In many circumstances, this is not overly problematic. For instance, in a hypothesis testing framework, if the theoretical hypothesis is about homophily, then the use of a social selection ERGM makes sense to examine evidence for the hypothesis. In other instances, inference about an association between ties and attributes, not the causality, may be sufficient for a given study. If the focus of a study is on network structure and not the attributes, it can make sense to treat attributes as predictors, akin to control variables that enable principled inferences about endogenous network structure. These types of decisions are familiar from standard regression analyses, where the associations between predictor and outcome variables are established, but not the direction of causality.

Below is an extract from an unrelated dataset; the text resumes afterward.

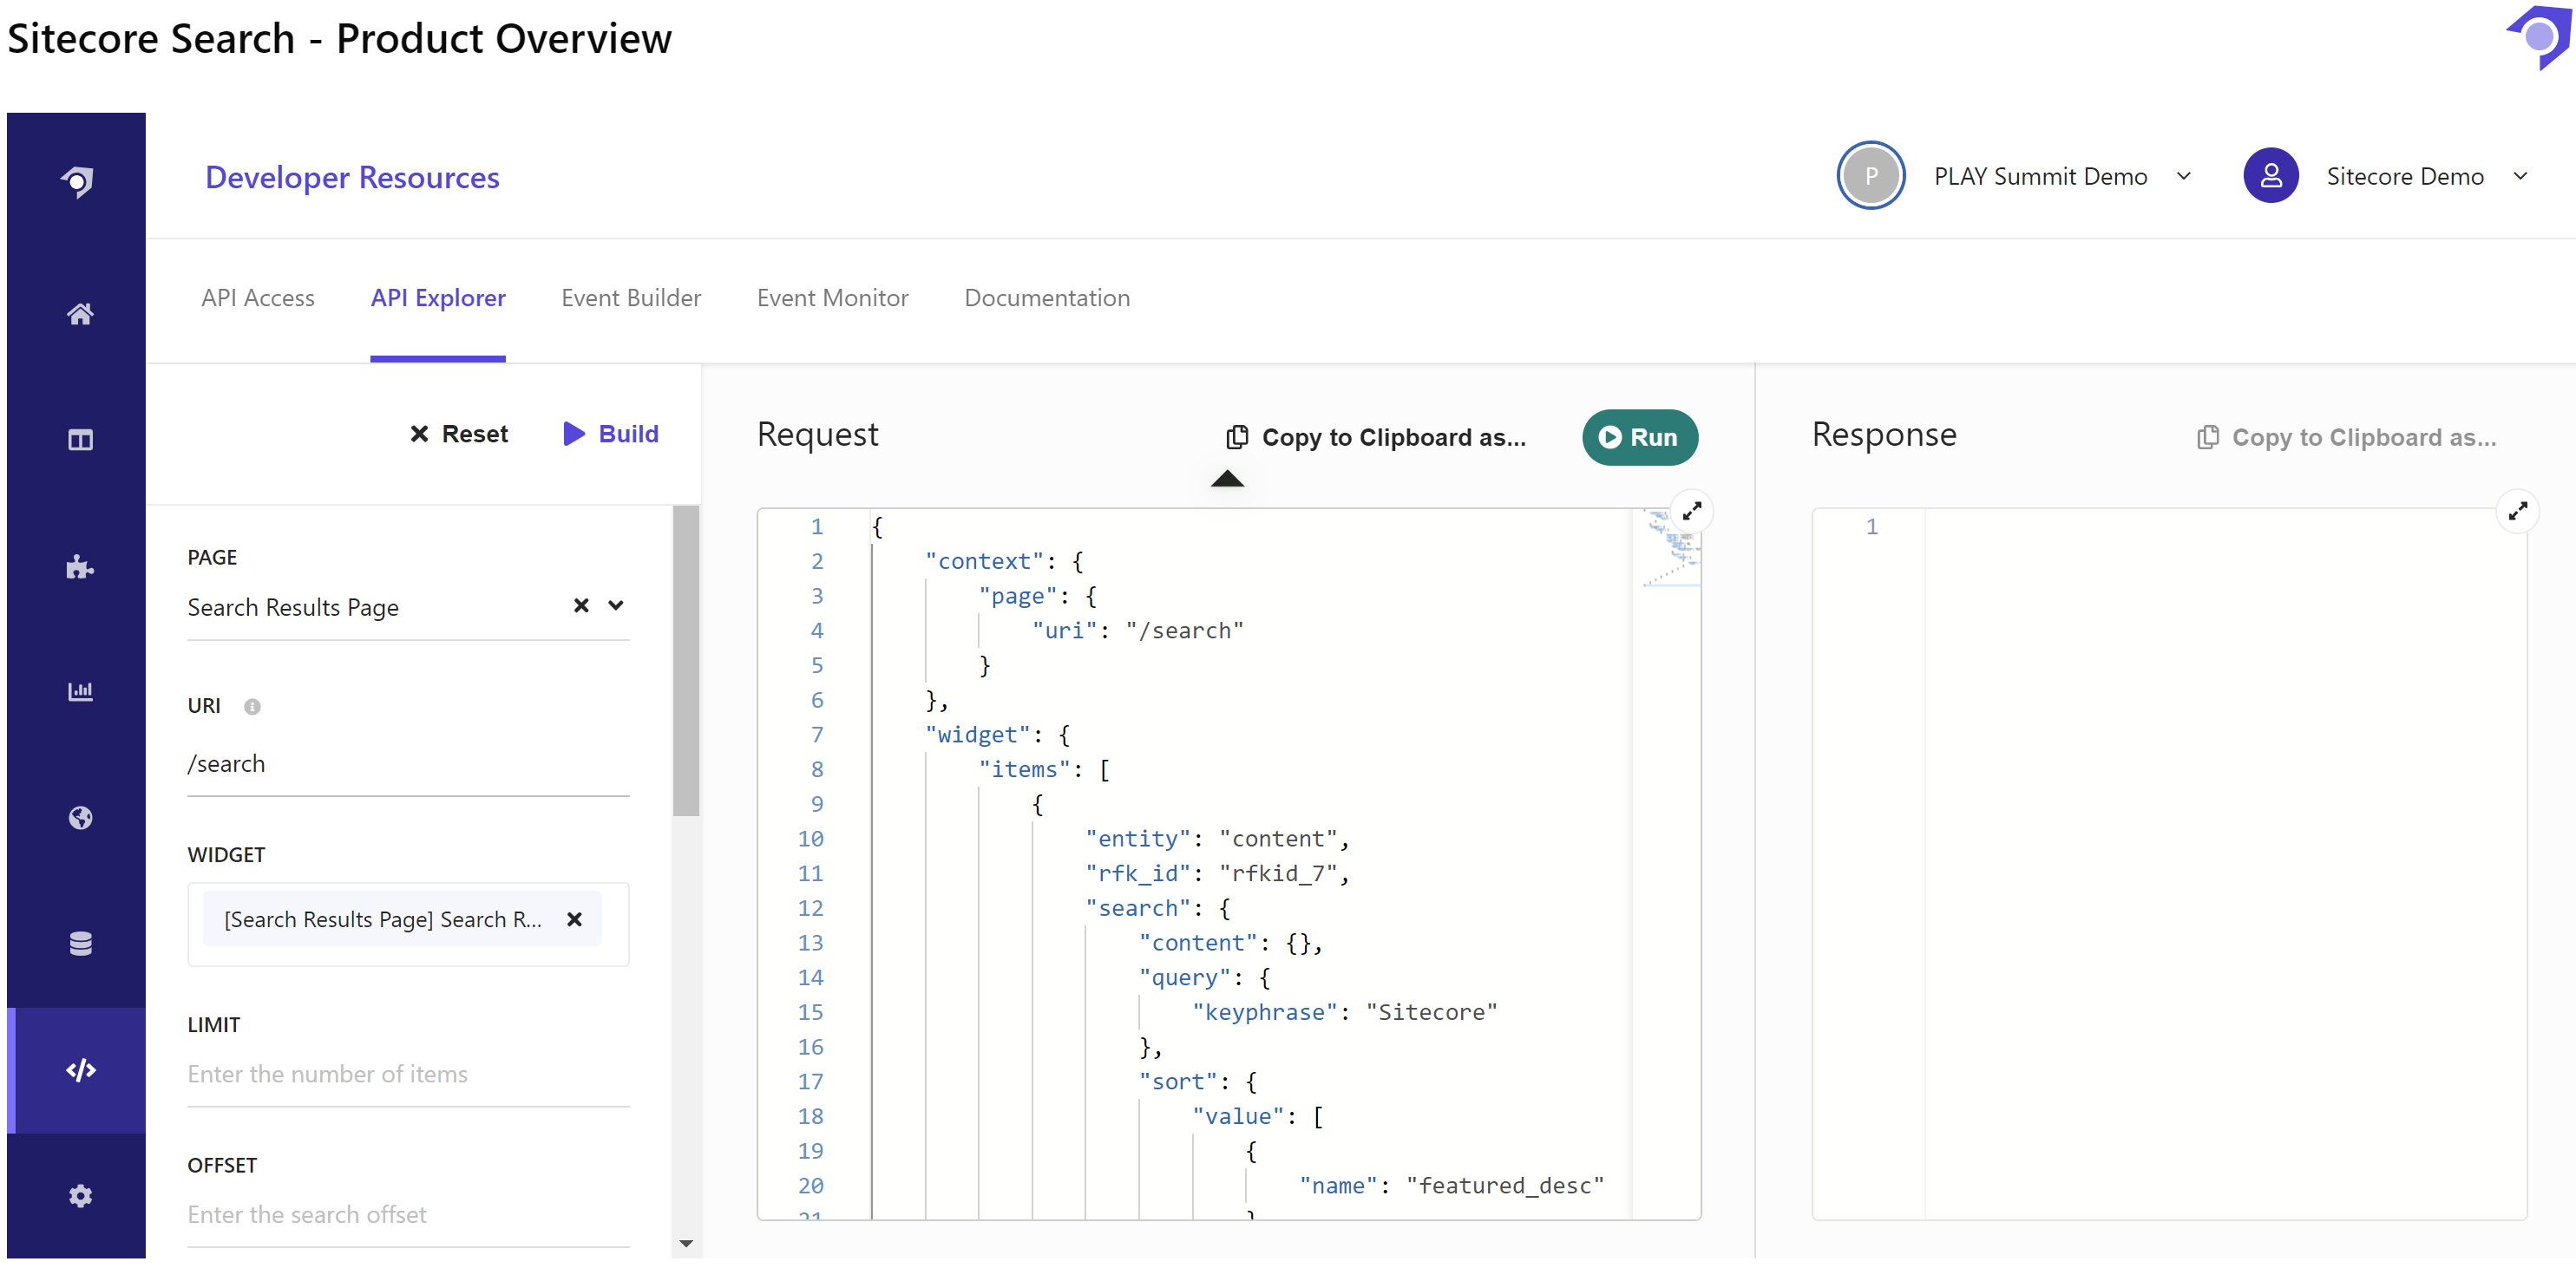Switch to the Documentation tab
Image resolution: width=2576 pixels, height=1268 pixels.
tap(1046, 298)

The issue of controlling variables is important. Sometimes we want to make inferences about attribute processes such as homophily. We still need to include endogenous tie-based effects in our model to cater for the dependencies within the data so that we can make sound inferences. Thus, a model with both exogenous attribute effects and endogenous tie effects can be viewed in two ways: if the focus is on the attribute selection effects, the endogenous network tie processes are controlled, and if the focus is on the network structure, the attribute variables operate as controls on selection effects.
Because social selection models investigate associations between ties and attributes, we often refer to attribute-based effects as “actor-relation effects” to emphasize this aspect of association between the two types of variable.
For notation, we continue to use Xij to denote a binary network tie- variable. We denote an attribute variable on node i as Yi and a dyadic covariate between nodes i and j as Wij. In this chapter, we treat attribute variables and dyadic covariates as binary or continuous, although we make some comments on categorical attributes. The attribute and covariate effects described below can all be fitted using the PNet estimation software.